▶ [Objective]
Copy the following rows verbatim.

##### Record list #####

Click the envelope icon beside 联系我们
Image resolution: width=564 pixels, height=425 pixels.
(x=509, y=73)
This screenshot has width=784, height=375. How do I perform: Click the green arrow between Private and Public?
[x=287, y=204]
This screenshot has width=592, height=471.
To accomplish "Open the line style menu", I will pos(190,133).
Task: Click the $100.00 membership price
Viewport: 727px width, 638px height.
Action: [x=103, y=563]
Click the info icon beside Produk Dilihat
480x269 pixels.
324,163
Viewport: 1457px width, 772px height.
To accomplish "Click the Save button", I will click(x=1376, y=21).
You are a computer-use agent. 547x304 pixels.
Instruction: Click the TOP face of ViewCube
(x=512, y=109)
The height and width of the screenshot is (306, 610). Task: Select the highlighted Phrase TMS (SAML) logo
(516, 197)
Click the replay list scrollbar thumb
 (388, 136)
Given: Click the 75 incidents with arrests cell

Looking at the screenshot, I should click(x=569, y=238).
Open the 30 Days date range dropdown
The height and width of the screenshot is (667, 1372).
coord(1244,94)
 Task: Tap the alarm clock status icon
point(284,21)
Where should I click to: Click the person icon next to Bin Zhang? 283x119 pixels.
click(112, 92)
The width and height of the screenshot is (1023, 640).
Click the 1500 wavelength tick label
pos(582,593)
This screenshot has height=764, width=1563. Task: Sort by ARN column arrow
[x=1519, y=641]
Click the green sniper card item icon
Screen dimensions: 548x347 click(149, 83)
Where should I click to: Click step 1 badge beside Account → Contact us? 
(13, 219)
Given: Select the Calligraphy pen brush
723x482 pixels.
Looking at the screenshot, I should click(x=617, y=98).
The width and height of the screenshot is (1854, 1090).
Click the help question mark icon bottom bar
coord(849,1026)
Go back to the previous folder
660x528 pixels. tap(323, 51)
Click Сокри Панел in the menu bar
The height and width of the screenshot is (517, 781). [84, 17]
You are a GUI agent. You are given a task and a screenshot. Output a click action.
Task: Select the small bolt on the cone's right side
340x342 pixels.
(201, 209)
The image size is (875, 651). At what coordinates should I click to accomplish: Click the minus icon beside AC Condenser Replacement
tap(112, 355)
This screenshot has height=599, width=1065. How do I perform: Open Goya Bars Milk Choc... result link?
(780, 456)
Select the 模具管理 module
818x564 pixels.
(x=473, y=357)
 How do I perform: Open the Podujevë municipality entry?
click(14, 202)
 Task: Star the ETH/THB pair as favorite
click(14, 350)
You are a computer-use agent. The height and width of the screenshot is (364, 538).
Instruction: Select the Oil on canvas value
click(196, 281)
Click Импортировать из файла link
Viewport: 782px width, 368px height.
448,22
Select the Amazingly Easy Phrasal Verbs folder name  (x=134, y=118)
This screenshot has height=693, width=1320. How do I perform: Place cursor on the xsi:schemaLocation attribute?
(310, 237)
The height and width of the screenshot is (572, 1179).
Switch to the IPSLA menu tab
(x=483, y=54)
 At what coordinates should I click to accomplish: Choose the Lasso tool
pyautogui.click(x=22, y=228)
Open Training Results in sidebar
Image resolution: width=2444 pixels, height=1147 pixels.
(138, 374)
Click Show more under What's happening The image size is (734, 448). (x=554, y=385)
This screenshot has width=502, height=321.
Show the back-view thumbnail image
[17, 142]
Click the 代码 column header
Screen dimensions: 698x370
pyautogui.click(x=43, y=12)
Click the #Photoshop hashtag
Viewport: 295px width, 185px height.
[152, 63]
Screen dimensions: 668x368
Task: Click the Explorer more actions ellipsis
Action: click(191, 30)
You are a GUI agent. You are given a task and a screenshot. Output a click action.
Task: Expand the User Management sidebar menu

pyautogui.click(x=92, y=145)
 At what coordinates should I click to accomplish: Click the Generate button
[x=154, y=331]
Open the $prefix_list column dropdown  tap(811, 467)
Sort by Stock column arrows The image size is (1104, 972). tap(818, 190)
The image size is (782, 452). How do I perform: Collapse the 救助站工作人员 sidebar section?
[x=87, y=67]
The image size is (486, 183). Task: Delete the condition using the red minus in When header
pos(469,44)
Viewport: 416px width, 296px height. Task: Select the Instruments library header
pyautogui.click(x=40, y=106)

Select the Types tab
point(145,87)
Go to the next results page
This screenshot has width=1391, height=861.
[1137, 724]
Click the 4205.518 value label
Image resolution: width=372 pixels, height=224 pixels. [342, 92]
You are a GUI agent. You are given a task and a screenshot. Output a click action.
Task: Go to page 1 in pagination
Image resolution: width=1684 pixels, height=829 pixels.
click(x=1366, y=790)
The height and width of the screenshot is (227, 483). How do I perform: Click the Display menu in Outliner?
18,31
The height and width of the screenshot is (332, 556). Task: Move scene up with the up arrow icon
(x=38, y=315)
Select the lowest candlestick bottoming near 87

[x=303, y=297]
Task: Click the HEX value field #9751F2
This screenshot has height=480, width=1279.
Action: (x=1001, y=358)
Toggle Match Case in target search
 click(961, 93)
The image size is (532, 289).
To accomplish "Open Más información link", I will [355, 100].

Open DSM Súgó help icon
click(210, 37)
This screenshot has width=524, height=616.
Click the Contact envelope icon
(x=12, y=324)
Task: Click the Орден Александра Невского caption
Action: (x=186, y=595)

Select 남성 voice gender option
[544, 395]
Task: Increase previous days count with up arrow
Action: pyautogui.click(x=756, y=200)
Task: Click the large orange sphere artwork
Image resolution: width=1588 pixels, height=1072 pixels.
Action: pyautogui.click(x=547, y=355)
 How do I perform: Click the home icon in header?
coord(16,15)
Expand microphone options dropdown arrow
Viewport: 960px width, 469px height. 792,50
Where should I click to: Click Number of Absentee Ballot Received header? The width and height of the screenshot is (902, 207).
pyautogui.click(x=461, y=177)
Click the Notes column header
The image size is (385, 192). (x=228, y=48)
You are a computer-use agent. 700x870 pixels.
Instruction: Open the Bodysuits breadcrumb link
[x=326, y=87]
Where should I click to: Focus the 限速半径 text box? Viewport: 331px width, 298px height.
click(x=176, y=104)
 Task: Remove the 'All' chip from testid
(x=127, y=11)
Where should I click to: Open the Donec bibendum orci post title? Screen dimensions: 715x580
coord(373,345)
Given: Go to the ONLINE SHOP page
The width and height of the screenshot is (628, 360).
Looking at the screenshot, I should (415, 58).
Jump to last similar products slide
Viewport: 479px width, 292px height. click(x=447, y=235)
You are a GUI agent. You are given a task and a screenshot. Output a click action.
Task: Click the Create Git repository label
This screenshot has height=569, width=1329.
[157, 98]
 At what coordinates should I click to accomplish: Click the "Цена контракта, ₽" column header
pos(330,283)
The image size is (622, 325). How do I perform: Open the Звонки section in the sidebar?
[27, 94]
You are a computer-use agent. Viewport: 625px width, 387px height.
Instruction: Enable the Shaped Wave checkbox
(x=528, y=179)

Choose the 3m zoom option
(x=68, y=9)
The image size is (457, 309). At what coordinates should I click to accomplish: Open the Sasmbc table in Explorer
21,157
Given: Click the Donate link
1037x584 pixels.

#####

▶ [Written answer]
Click the envelope icon beside 联系我们
Image resolution: width=564 pixels, height=425 pixels.
(x=509, y=73)
This screenshot has width=784, height=375. How do I perform: Click the green arrow between Private and Public?
[x=287, y=204]
This screenshot has width=592, height=471.
To accomplish "Open the line style menu", I will pos(190,133).
Task: Click the $100.00 membership price
Viewport: 727px width, 638px height.
Action: [x=103, y=563]
Click the info icon beside Produk Dilihat
480x269 pixels.
324,163
Viewport: 1457px width, 772px height.
To accomplish "Click the Save button", I will click(x=1376, y=21).
You are a computer-use agent. 547x304 pixels.
Instruction: Click the TOP face of ViewCube
(x=512, y=109)
The height and width of the screenshot is (306, 610). Task: Select the highlighted Phrase TMS (SAML) logo
(516, 197)
Click the replay list scrollbar thumb
 (388, 136)
Given: Click the 75 incidents with arrests cell

Looking at the screenshot, I should click(x=569, y=238).
Open the 30 Days date range dropdown
The height and width of the screenshot is (667, 1372).
coord(1244,94)
 Task: Tap the alarm clock status icon
point(284,21)
Where should I click to: Click the person icon next to Bin Zhang? 283x119 pixels.
click(112, 92)
The width and height of the screenshot is (1023, 640).
Click the 1500 wavelength tick label
pos(582,593)
This screenshot has height=764, width=1563. Task: Sort by ARN column arrow
[x=1519, y=641]
Click the green sniper card item icon
Screen dimensions: 548x347 click(149, 83)
Where should I click to: Click step 1 badge beside Account → Contact us? 
(13, 219)
Given: Select the Calligraphy pen brush
723x482 pixels.
Looking at the screenshot, I should click(x=617, y=98).
The width and height of the screenshot is (1854, 1090).
Click the help question mark icon bottom bar
coord(849,1026)
Go back to the previous folder
660x528 pixels. tap(323, 51)
Click Сокри Панел in the menu bar
The height and width of the screenshot is (517, 781). [84, 17]
You are a GUI agent. You are given a task and a screenshot. Output a click action.
Task: Select the small bolt on the cone's right side
340x342 pixels.
(201, 209)
The image size is (875, 651). At what coordinates should I click to accomplish: Click the minus icon beside AC Condenser Replacement
tap(112, 355)
This screenshot has height=599, width=1065. How do I perform: Open Goya Bars Milk Choc... result link?
(780, 456)
Select the 模具管理 module
818x564 pixels.
(x=473, y=357)
 How do I perform: Open the Podujevë municipality entry?
click(14, 202)
 Task: Star the ETH/THB pair as favorite
click(14, 350)
You are a computer-use agent. The height and width of the screenshot is (364, 538).
Instruction: Select the Oil on canvas value
click(196, 281)
Click Импортировать из файла link
Viewport: 782px width, 368px height.
448,22
Select the Amazingly Easy Phrasal Verbs folder name  (x=134, y=118)
This screenshot has height=693, width=1320. How do I perform: Place cursor on the xsi:schemaLocation attribute?
(310, 237)
The height and width of the screenshot is (572, 1179).
Switch to the IPSLA menu tab
(x=483, y=54)
 At what coordinates should I click to accomplish: Choose the Lasso tool
pyautogui.click(x=22, y=228)
Open Training Results in sidebar
Image resolution: width=2444 pixels, height=1147 pixels.
(138, 374)
Click Show more under What's happening The image size is (734, 448). (x=554, y=385)
This screenshot has width=502, height=321.
Show the back-view thumbnail image
[17, 142]
Click the 代码 column header
Screen dimensions: 698x370
pyautogui.click(x=43, y=12)
Click the #Photoshop hashtag
Viewport: 295px width, 185px height.
[152, 63]
Screen dimensions: 668x368
Task: Click the Explorer more actions ellipsis
Action: click(191, 30)
You are a GUI agent. You are given a task and a screenshot. Output a click action.
Task: Expand the User Management sidebar menu

pyautogui.click(x=92, y=145)
 At what coordinates should I click to accomplish: Click the Generate button
[x=154, y=331]
Open the $prefix_list column dropdown  tap(811, 467)
Sort by Stock column arrows The image size is (1104, 972). tap(818, 190)
The image size is (782, 452). How do I perform: Collapse the 救助站工作人员 sidebar section?
[x=87, y=67]
The image size is (486, 183). Task: Delete the condition using the red minus in When header
pos(469,44)
Viewport: 416px width, 296px height. Task: Select the Instruments library header
pyautogui.click(x=40, y=106)

Select the Types tab
point(145,87)
Go to the next results page
This screenshot has width=1391, height=861.
[1137, 724]
Click the 4205.518 value label
Image resolution: width=372 pixels, height=224 pixels. [342, 92]
You are a GUI agent. You are given a task and a screenshot. Output a click action.
Task: Go to page 1 in pagination
Image resolution: width=1684 pixels, height=829 pixels.
click(x=1366, y=790)
The height and width of the screenshot is (227, 483). How do I perform: Click the Display menu in Outliner?
18,31
The height and width of the screenshot is (332, 556). Task: Move scene up with the up arrow icon
(x=38, y=315)
Select the lowest candlestick bottoming near 87

[x=303, y=297]
Task: Click the HEX value field #9751F2
This screenshot has height=480, width=1279.
Action: (x=1001, y=358)
Toggle Match Case in target search
 click(961, 93)
The image size is (532, 289).
To accomplish "Open Más información link", I will [355, 100].

Open DSM Súgó help icon
click(210, 37)
This screenshot has width=524, height=616.
Click the Contact envelope icon
(x=12, y=324)
Task: Click the Орден Александра Невского caption
Action: (x=186, y=595)

Select 남성 voice gender option
[544, 395]
Task: Increase previous days count with up arrow
Action: pyautogui.click(x=756, y=200)
Task: Click the large orange sphere artwork
Image resolution: width=1588 pixels, height=1072 pixels.
Action: pyautogui.click(x=547, y=355)
 How do I perform: Click the home icon in header?
coord(16,15)
Expand microphone options dropdown arrow
Viewport: 960px width, 469px height. 792,50
Where should I click to: Click Number of Absentee Ballot Received header? The width and height of the screenshot is (902, 207).
pyautogui.click(x=461, y=177)
Click the Notes column header
The image size is (385, 192). (x=228, y=48)
You are a computer-use agent. 700x870 pixels.
Instruction: Open the Bodysuits breadcrumb link
[x=326, y=87]
Where should I click to: Focus the 限速半径 text box? Viewport: 331px width, 298px height.
click(x=176, y=104)
 Task: Remove the 'All' chip from testid
(x=127, y=11)
Where should I click to: Open the Donec bibendum orci post title? Screen dimensions: 715x580
coord(373,345)
Given: Go to the ONLINE SHOP page
The width and height of the screenshot is (628, 360).
Looking at the screenshot, I should (415, 58).
Jump to last similar products slide
Viewport: 479px width, 292px height. click(x=447, y=235)
You are a GUI agent. You are given a task and a screenshot. Output a click action.
Task: Click the Create Git repository label
This screenshot has height=569, width=1329.
[157, 98]
 At what coordinates should I click to accomplish: Click the "Цена контракта, ₽" column header
pos(330,283)
The image size is (622, 325). How do I perform: Open the Звонки section in the sidebar?
[27, 94]
You are a computer-use agent. Viewport: 625px width, 387px height.
Instruction: Enable the Shaped Wave checkbox
(x=528, y=179)

Choose the 3m zoom option
(x=68, y=9)
The image size is (457, 309). At what coordinates should I click to accomplish: Open the Sasmbc table in Explorer
21,157
Given: Click the Donate link
1037x584 pixels.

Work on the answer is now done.